→ **Exercise objective**:
In the records below, the lines from the one with "Task: Toggle the Unlocked checkbox" through the last are to be printed exactly, and nothing else.

→ **Extracted records**:
┄┄┄┄┄┄┄┄┄┄┄┄┄┄┄┄┄┄┄┄

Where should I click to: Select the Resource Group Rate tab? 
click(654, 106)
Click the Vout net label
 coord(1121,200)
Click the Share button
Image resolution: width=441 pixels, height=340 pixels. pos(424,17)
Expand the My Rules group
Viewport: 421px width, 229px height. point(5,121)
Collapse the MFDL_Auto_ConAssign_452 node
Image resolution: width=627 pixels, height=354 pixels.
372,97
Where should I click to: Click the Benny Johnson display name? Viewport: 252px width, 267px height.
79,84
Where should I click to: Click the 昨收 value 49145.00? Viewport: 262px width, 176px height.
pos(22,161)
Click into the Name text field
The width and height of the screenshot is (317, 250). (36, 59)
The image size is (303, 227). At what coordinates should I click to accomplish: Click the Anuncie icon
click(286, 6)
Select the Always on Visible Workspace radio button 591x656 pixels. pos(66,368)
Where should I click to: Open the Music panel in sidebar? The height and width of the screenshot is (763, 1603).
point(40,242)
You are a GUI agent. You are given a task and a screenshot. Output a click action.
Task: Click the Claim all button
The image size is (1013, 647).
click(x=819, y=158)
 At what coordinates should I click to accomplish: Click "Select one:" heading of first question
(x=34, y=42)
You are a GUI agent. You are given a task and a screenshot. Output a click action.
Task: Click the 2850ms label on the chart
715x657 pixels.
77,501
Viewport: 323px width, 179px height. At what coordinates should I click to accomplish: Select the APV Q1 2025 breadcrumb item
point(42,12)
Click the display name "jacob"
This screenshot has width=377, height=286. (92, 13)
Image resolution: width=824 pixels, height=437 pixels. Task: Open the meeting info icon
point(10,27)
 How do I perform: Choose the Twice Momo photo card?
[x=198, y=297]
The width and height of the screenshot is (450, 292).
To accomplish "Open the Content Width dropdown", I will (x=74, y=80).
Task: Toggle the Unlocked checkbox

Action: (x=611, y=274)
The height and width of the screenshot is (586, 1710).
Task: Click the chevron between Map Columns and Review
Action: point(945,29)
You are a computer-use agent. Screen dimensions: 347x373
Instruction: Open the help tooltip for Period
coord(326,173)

┄┄┄┄┄┄┄┄┄┄┄┄┄┄┄┄┄┄┄┄

→ **Result of this exercise**:
Task: Toggle the Unlocked checkbox

Action: (x=611, y=274)
The height and width of the screenshot is (586, 1710).
Task: Click the chevron between Map Columns and Review
Action: point(945,29)
You are a computer-use agent. Screen dimensions: 347x373
Instruction: Open the help tooltip for Period
coord(326,173)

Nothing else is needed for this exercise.